STF assenta a necessidade de edição de Lei Complementar para a exigência do DIFAL e define os efeitos da decisão

26/02/2021

Em sessão plenária realizada em 24.02.2021, o STF, por maioria de votos, em um placar acirrado (6×5), definiu ser inconstitucional as cláusulas do Convênio Confaz 93/2015, as quais regulavam a exigência do diferencial de alíquota de ICMS nas operações interestaduais. Segundo os Ministros, há a necessidade de que a matéria (exigência do DIFAL) seja objeto de Lei Complementar.

Na oportunidade, os ministros também definiram a modulação dos efeitos da referida decisão, o qual será ex nunc, da seguinte forma: a decisão surtirá efeitos somente a partir do ano de 2022. Entretanto, as ações judiciais em andamento sobre este tema ficam afastadas da modulação.

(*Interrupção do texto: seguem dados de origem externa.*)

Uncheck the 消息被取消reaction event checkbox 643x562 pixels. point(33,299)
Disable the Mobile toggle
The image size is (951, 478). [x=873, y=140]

Diante disso, tem-se que o efeito prático do julgamento imporá aos contribuintes uma adequação a partir do próximo exercício financeiro (2022), isso claro, se o Congresso Nacional não editar a Lei Complementar que regulamente este diferencial de alíquota. Ademais, apenas os contribuintes que já haviam ingressado com ações de restituição antes do julgamento de ontem terão direito à restituição.

De acordo com o autor da proposta de modulação, Ministro Dias Toffoli, a decisão é necessária para evitar insegurança jurídica, em razão da ausência de norma, fato este que poderia acarretar em prejuízos aos estados.